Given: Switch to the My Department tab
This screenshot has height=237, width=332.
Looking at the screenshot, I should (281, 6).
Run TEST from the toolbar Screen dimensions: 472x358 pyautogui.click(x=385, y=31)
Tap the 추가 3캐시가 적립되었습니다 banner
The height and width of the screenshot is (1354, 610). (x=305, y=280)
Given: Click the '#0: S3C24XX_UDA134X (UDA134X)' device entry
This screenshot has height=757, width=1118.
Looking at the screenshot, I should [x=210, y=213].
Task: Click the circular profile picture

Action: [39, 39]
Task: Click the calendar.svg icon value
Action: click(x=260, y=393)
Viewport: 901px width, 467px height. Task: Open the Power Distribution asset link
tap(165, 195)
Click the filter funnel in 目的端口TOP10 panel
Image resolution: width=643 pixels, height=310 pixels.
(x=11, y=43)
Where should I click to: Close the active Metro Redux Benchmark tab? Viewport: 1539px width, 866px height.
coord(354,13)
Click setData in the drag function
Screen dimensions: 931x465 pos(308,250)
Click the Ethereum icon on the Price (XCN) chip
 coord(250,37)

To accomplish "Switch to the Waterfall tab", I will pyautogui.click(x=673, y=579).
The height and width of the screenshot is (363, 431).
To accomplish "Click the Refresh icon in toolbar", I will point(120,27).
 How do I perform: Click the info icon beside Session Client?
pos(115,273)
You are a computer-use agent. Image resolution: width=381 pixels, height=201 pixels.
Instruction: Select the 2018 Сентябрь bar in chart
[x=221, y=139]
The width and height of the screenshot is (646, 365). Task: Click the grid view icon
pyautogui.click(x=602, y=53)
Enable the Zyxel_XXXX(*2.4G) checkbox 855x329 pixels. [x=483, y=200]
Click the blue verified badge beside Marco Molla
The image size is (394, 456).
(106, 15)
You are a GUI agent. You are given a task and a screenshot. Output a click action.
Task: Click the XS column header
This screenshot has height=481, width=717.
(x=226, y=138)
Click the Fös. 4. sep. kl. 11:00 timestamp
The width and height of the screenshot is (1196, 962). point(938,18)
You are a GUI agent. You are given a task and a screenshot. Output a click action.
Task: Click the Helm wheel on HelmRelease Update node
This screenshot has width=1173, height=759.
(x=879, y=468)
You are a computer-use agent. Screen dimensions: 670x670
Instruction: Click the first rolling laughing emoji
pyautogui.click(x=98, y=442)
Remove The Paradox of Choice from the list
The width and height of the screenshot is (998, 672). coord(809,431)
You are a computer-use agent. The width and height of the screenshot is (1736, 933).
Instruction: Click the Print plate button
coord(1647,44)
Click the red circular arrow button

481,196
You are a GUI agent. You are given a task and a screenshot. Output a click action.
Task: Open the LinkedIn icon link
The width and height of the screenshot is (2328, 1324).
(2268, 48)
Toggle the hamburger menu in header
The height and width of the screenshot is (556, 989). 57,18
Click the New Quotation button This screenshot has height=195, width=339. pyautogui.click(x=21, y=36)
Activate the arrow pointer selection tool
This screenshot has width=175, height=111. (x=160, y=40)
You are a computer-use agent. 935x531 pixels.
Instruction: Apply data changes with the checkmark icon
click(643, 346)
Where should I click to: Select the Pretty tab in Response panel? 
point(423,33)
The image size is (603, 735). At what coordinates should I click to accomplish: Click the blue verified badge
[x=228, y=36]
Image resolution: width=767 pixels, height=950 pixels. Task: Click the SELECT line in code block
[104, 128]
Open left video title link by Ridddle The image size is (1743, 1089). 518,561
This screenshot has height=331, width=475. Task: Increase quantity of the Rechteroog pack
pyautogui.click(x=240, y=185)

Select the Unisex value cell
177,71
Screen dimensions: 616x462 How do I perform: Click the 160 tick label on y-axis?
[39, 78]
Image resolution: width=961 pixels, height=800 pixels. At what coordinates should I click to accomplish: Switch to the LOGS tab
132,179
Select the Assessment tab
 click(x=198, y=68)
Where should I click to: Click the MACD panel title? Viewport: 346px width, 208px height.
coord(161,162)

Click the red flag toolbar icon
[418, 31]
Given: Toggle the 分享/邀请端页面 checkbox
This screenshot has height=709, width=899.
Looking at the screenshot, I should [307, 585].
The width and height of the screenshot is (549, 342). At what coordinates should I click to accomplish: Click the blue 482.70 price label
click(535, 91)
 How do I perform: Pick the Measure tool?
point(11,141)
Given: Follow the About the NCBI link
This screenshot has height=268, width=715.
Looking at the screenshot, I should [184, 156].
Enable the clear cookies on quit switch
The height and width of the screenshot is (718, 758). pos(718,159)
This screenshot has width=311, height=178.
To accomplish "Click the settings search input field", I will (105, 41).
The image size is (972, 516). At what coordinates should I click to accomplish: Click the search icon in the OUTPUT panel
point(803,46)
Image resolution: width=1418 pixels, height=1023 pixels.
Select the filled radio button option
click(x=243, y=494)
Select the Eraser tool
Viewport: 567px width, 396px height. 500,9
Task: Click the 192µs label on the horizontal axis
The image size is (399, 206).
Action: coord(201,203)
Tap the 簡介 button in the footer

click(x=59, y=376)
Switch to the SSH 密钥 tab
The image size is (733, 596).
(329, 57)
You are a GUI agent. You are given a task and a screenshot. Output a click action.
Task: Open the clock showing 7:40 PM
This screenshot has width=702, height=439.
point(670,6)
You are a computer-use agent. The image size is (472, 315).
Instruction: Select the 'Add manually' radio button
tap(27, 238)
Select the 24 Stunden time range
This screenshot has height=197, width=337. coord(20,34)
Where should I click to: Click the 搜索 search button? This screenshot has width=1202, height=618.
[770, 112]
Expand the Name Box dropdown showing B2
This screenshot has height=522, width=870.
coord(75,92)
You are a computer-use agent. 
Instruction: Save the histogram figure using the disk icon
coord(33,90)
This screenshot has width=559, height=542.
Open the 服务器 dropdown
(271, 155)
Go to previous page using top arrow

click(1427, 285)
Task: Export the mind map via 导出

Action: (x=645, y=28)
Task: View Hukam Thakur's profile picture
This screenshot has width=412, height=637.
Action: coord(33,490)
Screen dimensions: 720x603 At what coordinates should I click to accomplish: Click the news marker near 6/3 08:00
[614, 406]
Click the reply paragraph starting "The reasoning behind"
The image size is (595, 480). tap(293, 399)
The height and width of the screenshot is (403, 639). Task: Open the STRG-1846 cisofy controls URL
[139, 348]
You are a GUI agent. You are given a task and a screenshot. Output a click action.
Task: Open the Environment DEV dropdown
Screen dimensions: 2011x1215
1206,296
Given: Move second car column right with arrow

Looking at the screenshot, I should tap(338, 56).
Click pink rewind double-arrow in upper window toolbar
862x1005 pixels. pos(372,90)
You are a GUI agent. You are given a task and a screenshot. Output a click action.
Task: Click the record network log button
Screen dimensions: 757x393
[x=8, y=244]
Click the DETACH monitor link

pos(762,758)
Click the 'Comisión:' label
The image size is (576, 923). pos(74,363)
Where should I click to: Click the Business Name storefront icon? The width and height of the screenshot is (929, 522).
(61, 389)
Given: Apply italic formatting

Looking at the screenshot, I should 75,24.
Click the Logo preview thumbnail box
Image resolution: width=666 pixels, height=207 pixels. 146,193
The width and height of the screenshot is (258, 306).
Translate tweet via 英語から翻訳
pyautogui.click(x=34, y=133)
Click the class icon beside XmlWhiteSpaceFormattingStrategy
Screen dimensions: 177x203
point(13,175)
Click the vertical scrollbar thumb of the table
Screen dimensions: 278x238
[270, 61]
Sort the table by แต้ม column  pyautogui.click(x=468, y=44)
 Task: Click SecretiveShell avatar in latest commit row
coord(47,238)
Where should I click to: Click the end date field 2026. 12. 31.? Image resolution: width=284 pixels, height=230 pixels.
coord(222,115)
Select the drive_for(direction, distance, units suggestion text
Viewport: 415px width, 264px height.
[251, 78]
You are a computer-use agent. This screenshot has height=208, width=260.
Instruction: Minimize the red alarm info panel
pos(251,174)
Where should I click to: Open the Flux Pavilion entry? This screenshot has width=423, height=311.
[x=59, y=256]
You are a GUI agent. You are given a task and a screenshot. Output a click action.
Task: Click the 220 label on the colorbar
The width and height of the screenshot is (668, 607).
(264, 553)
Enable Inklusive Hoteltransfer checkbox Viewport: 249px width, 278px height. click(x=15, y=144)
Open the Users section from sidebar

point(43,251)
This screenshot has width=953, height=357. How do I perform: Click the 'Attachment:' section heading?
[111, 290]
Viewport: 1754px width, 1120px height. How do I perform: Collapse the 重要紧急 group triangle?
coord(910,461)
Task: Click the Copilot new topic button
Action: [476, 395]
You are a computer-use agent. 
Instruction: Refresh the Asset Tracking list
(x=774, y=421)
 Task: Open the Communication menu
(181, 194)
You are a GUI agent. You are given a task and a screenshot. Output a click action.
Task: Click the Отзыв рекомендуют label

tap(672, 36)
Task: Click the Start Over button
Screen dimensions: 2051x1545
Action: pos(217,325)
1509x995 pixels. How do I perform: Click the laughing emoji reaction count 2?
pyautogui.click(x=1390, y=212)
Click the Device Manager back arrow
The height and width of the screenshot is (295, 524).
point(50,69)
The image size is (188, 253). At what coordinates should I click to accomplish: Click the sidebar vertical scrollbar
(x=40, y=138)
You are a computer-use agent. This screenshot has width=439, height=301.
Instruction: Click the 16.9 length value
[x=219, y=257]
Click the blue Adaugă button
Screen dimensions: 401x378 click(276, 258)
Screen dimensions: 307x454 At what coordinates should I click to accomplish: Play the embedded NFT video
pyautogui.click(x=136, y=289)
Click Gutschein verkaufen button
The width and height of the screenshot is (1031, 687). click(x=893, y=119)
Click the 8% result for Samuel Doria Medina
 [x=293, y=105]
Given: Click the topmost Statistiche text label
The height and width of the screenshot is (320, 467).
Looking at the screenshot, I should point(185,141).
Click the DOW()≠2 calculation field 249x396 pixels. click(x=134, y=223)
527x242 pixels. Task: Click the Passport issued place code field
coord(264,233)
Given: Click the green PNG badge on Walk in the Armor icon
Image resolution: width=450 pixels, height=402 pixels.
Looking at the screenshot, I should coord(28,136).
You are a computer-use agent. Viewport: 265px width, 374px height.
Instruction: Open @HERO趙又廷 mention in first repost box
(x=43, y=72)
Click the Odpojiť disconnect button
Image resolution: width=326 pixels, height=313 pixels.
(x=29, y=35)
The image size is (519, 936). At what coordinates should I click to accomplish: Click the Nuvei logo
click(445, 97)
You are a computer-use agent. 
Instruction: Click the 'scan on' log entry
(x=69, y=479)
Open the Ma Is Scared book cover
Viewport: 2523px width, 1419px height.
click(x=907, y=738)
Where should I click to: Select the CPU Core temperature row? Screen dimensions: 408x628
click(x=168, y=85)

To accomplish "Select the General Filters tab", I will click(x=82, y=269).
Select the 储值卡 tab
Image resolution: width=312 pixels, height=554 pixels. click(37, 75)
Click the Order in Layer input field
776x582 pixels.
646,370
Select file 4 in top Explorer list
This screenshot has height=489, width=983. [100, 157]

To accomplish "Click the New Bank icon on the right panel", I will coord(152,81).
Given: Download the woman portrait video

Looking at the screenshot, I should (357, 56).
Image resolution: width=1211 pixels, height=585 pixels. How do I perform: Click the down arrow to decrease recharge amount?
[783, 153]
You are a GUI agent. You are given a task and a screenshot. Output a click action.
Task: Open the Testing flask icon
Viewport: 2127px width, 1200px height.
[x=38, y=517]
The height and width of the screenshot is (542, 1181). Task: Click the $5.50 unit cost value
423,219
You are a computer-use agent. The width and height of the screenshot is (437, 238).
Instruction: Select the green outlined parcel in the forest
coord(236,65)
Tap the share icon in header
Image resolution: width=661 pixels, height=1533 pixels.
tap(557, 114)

──────

- Aim
Could you echo the entries word for word, everything from the start of the entries down to the line containing "coord(250,37)", both ends included?

- Task solution
Given: Switch to the My Department tab
This screenshot has height=237, width=332.
Looking at the screenshot, I should (281, 6).
Run TEST from the toolbar Screen dimensions: 472x358 pyautogui.click(x=385, y=31)
Tap the 추가 3캐시가 적립되었습니다 banner
The height and width of the screenshot is (1354, 610). (x=305, y=280)
Given: Click the '#0: S3C24XX_UDA134X (UDA134X)' device entry
This screenshot has height=757, width=1118.
Looking at the screenshot, I should [x=210, y=213].
Task: Click the circular profile picture

Action: [39, 39]
Task: Click the calendar.svg icon value
Action: click(x=260, y=393)
Viewport: 901px width, 467px height. Task: Open the Power Distribution asset link
tap(165, 195)
Click the filter funnel in 目的端口TOP10 panel
Image resolution: width=643 pixels, height=310 pixels.
(x=11, y=43)
Where should I click to: Close the active Metro Redux Benchmark tab? Viewport: 1539px width, 866px height.
coord(354,13)
Click setData in the drag function
Screen dimensions: 931x465 pos(308,250)
Click the Ethereum icon on the Price (XCN) chip
 coord(250,37)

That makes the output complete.